Assignment Study Guide | In-Depth Course Notes, Supply
& Demand Analysis, Elasticity, Market Structures,
Consumer Theory, Production & Costs, Graphs, Worked
Examples, Practice Questions & University-Level Exam
Prep
Question 1:
What is the primary concern of microeconomics?
• A) Aggregate economic indicators
• B) Individual consumer behavior and firm decisions
• C) Global trade patterns
• D) Government fiscal policy
Correct Option: B) Individual consumer behavior and firm decisions
Rationale: Microeconomics focuses on the actions of individuals and industries, such
as the dynamics of supply and demand within specific markets.
Question 2:
Which of the following represents a movement along the demand curve?
• A) A change in consumer income
• B) A change in the price of a substitute good
• C) A change in the price of the good itself
• D) A change in consumer preferences
Correct Option: C) A change in the price of the good itself
Rationale: A movement along the demand curve occurs when there is a change in the
price of the good, causing a change in the quantity demanded.
Question 3:
What does the term "opportunity cost" refer to?

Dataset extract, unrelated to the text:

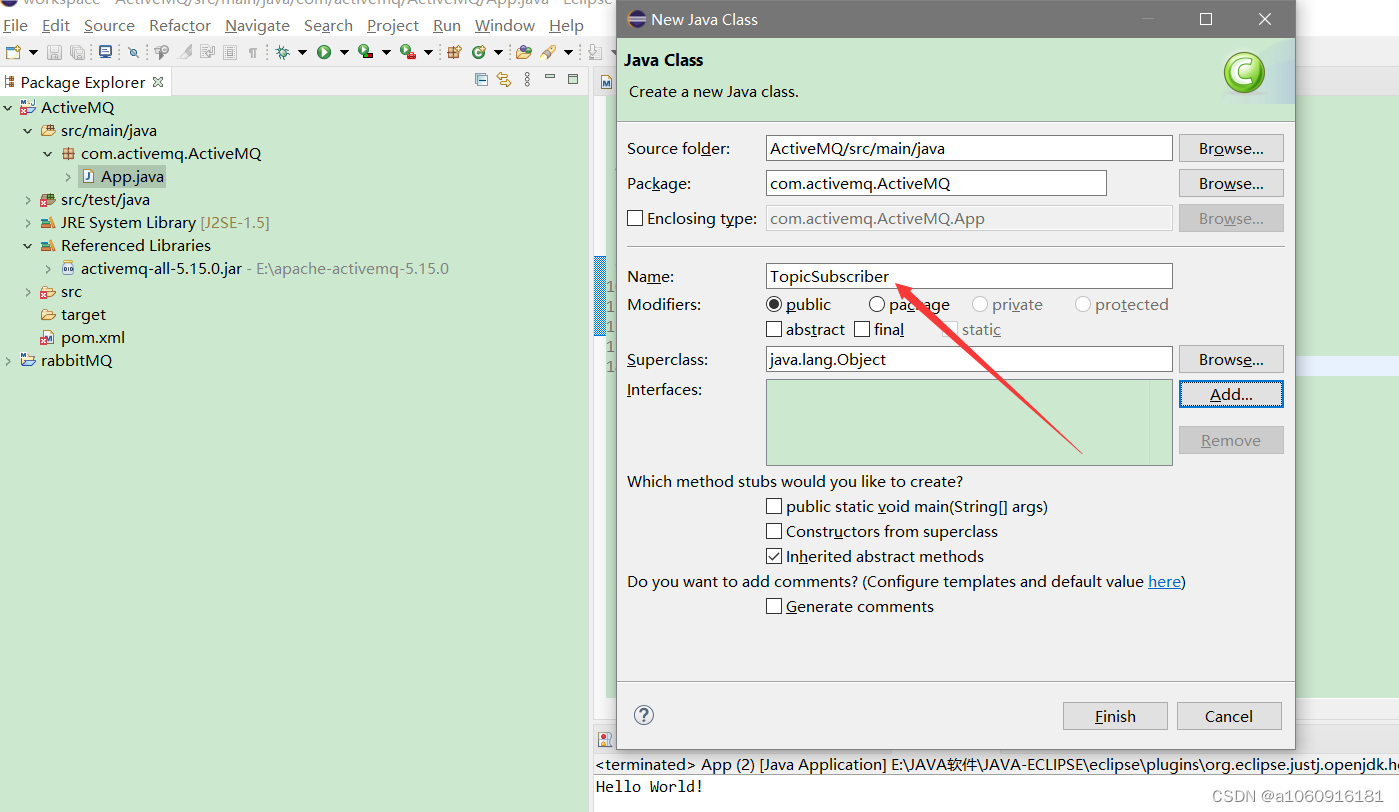1399x812 pixels.
Task: Select the Refactor menu
Action: point(180,25)
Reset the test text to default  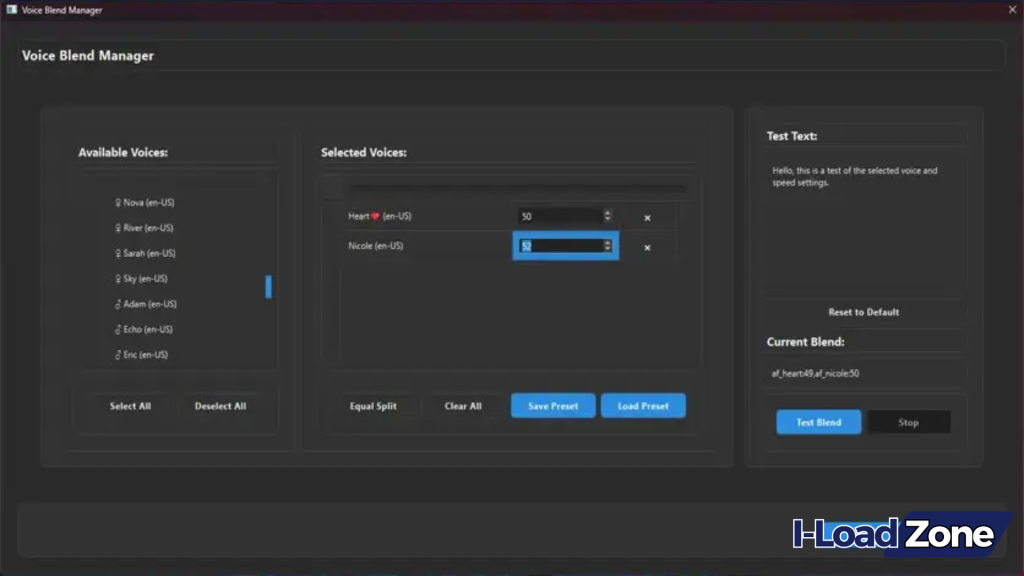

• A) The amount of money spent on a good
• B) The benefit foregone by choosing one alternative over another
• C) The total cost of production
, • D) The loss incurred during trading
Correct Option: B) The benefit foregone by choosing one alternative over another
Rationale: Opportunity cost is a key concept in economics indicating the value of the
next best alternative that is given up when making a choice.
Question 4:
In the context of elasticity, what does a price elasticity of demand greater than 1 signify?
• A) Demand is elastic
• B) Demand is inelastic
• C) Demand is perfectly elastic
• D) Demand is unitary elastic
Correct Option: A) Demand is elastic
Rationale: A price elasticity of demand greater than 1 indicates that consumers are
highly responsive to price changes, meaning quantity demanded changes significantly
when price changes.
Question 5:
What is a key characteristic of monopolistic competition?
• A) One single producer
• B) Homogeneous products
• C) Many firms offering differentiated products
• D) Perfect information
Correct Option: C) Many firms offering differentiated products
Rationale: Monopolistic competition is characterized by many firms that sell products
which are similar but not identical, leading to product differentiation.
Question 6:
What is the main purpose of a price ceiling?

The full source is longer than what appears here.